The platform mound at Aska in Hagebyhöga is a 3 metres high raised foundation for an almost 50 metres long mead-hall. Think King Hrodgar’s hall Heorot. Think King Théoden’s hall Meduseld (= mead-hall = Sw. mjöd-sal).
Ragnhild Fernholm and Carin Claréus test trenched the mound in 1985-86 and found an articulated rear leg of a horse under it, with a radiocarbon date most probably in the AD 700s. Andreas Viberg and I surveyed the top platform with ground-penetrating radar in 2013, and Andreas swiftly mapped every posthole in the structure. In the past week my crew of 15 hard-working people, mostly students from my old department at U Stockholm, has opened a 100 sqm trench across the central room in the mead-hall. Here are some highlights.
There is no thick stratigraphy on top of the hall foundation. The uppermost packing stones of the postholes are only 10-25 cm below the turf.
Everything we have found in the topsoil may date from after AD 1800. The only exception is a single 1630s fyrk coin. The many pre-WW1 coins tally well with information given by old people in the 1980s, that there had once been annual mid-summer celebrations on the mound.
After the hall was torn down, a layer of smallish stones was laid down over its indoors. Feel free to interpret this in a symbolic and/or practical way.
Thanks to the simple stratigraphy, we will be able to open up the full 200 sqm that our permit allows.
I look forward to sectioning and soil-sampling the central hearth, a few of the great roof-bearing postholes and the wall trenches.
It is liberating not to have to excavate every sunken feature like you do on a highway dig where the site will be bulldozed when you’re done.

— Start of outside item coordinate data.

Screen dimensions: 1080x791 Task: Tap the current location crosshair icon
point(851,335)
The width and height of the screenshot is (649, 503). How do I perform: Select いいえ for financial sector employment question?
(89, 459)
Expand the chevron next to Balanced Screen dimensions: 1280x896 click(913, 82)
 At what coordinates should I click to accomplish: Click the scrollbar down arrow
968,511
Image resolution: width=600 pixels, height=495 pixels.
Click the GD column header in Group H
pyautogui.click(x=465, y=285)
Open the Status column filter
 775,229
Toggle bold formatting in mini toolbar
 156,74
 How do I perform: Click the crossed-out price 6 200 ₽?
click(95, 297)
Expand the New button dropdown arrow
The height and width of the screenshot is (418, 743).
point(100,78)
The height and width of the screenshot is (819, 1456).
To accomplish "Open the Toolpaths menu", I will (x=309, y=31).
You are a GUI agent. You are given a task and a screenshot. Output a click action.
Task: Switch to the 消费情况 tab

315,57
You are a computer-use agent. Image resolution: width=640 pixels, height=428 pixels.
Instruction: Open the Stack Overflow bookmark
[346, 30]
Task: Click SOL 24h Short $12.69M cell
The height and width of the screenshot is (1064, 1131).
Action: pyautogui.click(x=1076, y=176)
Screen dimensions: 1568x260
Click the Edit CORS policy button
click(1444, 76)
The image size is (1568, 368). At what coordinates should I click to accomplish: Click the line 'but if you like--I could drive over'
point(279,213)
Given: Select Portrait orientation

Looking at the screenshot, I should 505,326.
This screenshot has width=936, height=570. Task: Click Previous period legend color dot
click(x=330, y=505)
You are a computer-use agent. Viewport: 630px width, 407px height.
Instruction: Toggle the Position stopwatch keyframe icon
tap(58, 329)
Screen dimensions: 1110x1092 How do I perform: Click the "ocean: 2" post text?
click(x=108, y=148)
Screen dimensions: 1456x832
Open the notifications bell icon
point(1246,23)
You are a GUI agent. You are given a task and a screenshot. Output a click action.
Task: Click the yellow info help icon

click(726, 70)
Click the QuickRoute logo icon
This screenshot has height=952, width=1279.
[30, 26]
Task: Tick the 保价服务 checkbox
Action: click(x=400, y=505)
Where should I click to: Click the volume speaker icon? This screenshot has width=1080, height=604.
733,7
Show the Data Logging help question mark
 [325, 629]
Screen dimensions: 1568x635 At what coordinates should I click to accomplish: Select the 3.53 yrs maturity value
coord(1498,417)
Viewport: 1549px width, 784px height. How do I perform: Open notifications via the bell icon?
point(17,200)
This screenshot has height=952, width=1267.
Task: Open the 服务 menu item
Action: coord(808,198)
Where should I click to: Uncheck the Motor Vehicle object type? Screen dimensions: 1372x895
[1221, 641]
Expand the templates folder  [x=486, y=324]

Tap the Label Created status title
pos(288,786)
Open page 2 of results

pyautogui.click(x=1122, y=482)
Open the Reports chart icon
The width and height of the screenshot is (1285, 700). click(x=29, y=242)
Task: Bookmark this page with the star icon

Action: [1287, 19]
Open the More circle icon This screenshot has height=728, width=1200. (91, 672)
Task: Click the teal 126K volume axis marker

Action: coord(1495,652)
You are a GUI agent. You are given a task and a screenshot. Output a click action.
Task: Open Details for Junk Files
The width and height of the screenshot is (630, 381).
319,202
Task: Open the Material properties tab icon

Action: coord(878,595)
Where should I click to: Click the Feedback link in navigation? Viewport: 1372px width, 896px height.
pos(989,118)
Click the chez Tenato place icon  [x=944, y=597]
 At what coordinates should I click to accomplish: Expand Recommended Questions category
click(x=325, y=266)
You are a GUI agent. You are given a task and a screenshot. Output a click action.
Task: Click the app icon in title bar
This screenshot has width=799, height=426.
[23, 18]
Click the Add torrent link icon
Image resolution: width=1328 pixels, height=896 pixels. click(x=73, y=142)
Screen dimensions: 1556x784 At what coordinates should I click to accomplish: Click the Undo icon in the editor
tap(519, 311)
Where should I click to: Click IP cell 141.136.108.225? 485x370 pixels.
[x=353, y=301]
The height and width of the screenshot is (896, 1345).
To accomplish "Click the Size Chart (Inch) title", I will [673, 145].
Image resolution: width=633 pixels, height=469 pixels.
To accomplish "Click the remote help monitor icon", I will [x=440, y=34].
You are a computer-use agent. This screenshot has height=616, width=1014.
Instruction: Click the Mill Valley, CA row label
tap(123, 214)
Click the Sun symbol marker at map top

I love geophys, skilled metal detectorists and drone photography!
Skällvik Castle, drone photo from the north-east with our trenches A-G indicated. By team member Jan Ainali.
Two years ago myself and Ethan Aines headed the first professional excavation at Skällvik Castle, a 14th century stronghold. It’s near Söderköping, across the water from Stegeborg Castle, and may be seen as a fossil of an itinerant castle that sat on Stegeborg’s islet before and after the period 1330-1360. Skällvik Castle was at various times owned by the See of Linköping and the Swedish Crown, and was at least used by the provincial Lawspeaker as well.
Some of our main results were these.
The written sources document activity at the castle in 1330-50. The coins we found extend that use period at least four more years to 1354. In 1356 there was a civil war and the nearby vicarage is known to have been attacked. This is a likely end date for the castle.
We identified the castle guards’ day room, warmed by the bakery oven, where finds show that the guards spent their off-time fletching crossbow bolts and gambling with dice for money.
We found a noblewoman’s seal matrix, dropped into the sea off the castle’s dock. Her full name and identity are unknown, but historians have helped us identify two men known from the written record who may be her father and her husband. There was still sealing wax stuck to the matrix under the verdigris.